Quando pouco, temos a prática de ato de improbidade que configura, por conseguinte, crime de responsabilidade, conforme o microssistema penal previsto inicialmente no parágrafo 4º, do artigo 37, da própria Constituição da República. Sistema esse que é disciplinado pela lei 1.079/50, em seu artigo 4º, inciso V. Nesse tecido legislativo, temos que a Constituição prevê que os atos de improbidade administrativa importarão a suspensão dos direitos políticos, a perda da função pública, sem prejuízo da ação penal cabível. Por seu turno, a lei 1.079/50 dispõe que a prática da improbidade administrativa é crime de responsabilidade que pode gerar a perda do cargo, com inabilitação, por até cinco anos, para o exercício de qualquer função pública.

Mas não é só.

As revelações do Ministro Sérgio Moro evidenciam uma clara e direta tentativa de interferência nas investigações, por parte do Presidente em exercício. Observe-se que, em suas declarações, o Ministro destaca: “Falei para o presidente que seria uma interferência política. Ele disse que seria mesmo”, afirmou Moro. Trazendo a revelação fática para suas implicações jurídicas, temos que tal comportamento pode configurar o crime de obstrução de justiça, previsto na lei 12.850/2013, em seu artigo 2º, parágrafo 1º, pois quem impede ou, de qualquer forma, embaraça a investigação de infração penal, pratica a conduta proibida pela mencionada lei.

Claro, deverão estar presentes os demais elementos constitutivos do crime, nesse caso, a existência de um inquérito no STF que apure a formação de uma organização criminosa, situação que, no entanto, parece estar preenchida pelo Inquérito 4.781/2019, que tramita no Supremo Tribunal Federal sob a presidência do Ministro Alexandre de Moraes.
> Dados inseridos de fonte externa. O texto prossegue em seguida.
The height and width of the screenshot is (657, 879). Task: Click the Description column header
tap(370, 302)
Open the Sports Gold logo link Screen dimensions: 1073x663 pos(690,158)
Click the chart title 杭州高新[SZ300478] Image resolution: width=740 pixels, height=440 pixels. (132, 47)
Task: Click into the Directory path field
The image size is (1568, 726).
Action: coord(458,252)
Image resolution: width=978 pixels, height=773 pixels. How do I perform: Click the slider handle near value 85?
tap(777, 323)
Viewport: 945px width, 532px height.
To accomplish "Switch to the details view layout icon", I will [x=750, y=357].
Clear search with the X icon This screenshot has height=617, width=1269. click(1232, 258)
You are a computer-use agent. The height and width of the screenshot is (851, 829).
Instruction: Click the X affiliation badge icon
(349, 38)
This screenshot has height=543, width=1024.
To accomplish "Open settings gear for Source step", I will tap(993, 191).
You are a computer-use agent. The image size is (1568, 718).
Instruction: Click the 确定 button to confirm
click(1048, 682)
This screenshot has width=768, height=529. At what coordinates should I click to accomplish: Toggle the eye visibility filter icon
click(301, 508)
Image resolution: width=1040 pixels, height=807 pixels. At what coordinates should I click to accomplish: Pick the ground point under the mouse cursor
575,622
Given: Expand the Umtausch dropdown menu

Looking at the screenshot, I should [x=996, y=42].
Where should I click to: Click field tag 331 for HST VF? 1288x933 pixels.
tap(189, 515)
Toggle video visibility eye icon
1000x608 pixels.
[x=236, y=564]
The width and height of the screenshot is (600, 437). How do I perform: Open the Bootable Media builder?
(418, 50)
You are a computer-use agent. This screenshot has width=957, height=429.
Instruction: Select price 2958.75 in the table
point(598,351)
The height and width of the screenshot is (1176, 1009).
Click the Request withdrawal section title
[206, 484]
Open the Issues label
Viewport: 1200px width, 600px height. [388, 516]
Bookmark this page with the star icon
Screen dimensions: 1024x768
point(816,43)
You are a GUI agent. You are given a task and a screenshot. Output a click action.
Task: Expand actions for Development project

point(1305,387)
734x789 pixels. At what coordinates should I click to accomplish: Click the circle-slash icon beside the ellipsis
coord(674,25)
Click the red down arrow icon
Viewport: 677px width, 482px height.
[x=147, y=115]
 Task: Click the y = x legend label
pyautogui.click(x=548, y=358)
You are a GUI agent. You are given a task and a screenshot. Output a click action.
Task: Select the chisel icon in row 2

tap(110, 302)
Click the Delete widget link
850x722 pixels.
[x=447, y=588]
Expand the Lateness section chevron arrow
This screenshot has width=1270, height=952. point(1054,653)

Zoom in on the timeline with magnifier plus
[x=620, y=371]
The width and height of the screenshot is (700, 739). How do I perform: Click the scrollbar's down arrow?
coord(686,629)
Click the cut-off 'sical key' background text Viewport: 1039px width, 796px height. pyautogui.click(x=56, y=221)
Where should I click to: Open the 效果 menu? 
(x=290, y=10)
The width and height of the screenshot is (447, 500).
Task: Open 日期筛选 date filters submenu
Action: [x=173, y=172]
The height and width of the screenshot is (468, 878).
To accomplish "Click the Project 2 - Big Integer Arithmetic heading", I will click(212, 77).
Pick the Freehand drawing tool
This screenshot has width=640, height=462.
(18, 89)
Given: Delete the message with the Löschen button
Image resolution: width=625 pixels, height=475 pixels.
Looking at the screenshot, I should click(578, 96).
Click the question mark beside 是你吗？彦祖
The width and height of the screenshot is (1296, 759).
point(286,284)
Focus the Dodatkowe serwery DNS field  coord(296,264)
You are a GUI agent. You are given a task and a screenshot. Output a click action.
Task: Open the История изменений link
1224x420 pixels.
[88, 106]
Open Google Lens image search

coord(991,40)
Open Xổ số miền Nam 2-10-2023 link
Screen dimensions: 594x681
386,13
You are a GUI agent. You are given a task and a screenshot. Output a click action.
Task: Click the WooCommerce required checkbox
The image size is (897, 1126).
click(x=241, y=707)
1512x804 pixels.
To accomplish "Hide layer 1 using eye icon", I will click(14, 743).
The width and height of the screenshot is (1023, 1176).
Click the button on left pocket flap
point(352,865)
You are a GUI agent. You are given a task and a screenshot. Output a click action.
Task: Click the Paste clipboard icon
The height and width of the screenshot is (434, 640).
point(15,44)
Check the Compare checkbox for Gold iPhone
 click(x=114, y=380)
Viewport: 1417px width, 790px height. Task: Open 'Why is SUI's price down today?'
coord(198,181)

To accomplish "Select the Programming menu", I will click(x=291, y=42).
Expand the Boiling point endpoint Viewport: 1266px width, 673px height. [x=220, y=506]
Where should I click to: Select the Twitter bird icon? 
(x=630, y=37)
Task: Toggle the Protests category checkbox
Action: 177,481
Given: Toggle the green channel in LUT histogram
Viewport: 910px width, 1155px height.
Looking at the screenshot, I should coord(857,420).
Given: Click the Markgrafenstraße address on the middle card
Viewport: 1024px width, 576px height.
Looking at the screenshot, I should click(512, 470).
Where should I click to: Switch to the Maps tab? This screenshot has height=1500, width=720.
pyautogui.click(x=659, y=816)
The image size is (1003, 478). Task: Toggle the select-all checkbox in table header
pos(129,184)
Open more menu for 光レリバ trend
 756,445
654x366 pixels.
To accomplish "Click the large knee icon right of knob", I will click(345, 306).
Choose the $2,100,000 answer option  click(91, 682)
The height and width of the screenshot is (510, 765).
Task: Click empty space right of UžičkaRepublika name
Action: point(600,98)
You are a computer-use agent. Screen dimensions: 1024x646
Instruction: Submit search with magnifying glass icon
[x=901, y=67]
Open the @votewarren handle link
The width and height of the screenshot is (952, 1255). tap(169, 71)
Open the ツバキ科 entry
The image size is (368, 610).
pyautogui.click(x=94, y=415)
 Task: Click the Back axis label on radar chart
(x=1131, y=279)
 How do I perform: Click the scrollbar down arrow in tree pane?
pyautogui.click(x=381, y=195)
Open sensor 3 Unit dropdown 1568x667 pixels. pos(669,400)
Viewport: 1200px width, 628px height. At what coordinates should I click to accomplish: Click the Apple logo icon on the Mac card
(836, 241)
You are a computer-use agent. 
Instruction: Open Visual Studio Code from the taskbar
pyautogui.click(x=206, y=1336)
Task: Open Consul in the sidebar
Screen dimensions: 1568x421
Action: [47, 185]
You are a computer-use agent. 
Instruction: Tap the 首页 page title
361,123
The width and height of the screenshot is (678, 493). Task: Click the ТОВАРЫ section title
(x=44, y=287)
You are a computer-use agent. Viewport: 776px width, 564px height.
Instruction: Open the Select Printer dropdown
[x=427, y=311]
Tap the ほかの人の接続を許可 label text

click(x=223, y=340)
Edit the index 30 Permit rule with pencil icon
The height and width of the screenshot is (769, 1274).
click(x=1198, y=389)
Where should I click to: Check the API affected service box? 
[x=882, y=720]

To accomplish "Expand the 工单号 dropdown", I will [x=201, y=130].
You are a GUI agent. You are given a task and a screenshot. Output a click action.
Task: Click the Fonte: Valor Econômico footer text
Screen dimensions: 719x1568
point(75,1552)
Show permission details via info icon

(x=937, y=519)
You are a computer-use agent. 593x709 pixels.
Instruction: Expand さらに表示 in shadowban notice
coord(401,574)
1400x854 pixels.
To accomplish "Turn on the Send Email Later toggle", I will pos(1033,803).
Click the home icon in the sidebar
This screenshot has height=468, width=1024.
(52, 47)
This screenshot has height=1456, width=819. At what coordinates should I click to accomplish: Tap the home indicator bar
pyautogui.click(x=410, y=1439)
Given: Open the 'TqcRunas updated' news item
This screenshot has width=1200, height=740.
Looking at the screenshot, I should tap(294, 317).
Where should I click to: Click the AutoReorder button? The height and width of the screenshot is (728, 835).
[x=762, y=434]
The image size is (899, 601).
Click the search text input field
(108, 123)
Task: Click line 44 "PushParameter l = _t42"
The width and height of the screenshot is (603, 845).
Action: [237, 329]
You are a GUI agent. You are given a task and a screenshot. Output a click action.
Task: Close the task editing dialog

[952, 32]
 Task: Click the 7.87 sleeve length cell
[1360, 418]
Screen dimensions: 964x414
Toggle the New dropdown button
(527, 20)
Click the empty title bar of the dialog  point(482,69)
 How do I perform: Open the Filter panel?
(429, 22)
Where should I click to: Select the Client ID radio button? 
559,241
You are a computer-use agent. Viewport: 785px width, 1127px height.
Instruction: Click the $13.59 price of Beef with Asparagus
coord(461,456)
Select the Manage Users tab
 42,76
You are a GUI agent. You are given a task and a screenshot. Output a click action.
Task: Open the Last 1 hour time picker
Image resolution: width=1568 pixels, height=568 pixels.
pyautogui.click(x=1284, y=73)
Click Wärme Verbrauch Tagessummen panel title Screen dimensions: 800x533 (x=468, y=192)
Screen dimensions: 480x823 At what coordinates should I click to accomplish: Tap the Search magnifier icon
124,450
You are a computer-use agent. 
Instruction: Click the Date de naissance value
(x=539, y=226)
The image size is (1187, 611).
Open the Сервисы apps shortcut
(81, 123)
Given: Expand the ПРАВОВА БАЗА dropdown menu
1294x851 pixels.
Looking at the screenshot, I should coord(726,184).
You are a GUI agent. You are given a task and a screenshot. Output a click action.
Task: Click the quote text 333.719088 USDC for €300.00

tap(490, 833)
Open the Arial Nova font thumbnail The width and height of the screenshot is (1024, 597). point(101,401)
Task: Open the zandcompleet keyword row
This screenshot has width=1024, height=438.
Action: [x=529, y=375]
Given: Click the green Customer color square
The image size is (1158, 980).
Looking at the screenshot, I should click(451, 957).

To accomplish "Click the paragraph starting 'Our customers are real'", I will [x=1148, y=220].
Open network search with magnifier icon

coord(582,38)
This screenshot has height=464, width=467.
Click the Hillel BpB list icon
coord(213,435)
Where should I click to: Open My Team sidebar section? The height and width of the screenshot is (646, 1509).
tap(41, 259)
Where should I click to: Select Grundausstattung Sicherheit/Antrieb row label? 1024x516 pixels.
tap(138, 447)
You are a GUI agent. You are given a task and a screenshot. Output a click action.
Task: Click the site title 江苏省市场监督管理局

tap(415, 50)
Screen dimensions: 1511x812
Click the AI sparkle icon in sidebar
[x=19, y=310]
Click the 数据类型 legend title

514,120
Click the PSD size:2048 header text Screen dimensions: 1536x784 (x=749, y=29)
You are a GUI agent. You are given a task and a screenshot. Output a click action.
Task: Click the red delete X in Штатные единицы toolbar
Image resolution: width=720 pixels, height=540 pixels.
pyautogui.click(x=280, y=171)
Ouvimos uma revelação detalhada de atos do Presidente da República que configuram a prática de crimes. Há viabilidade para o impedimento. As declarações possuem presunção de veracidade e legitimidade. Presunções que podem ser afastadas, pois são relativas. Resta saber o que o presidente da Câmara dos Deputados irá fazer com as dezenas de pedidos de impedimentos que serão protocoladas na próxima semana com os fundamentos dados pela delação de Sérgio Moro.

*Dante D’Aquino. Sócio do VGP Advogados. Mestre em Direito Penal Empresarial, especialista em Direito Constitucional, Professor De Processo Penal.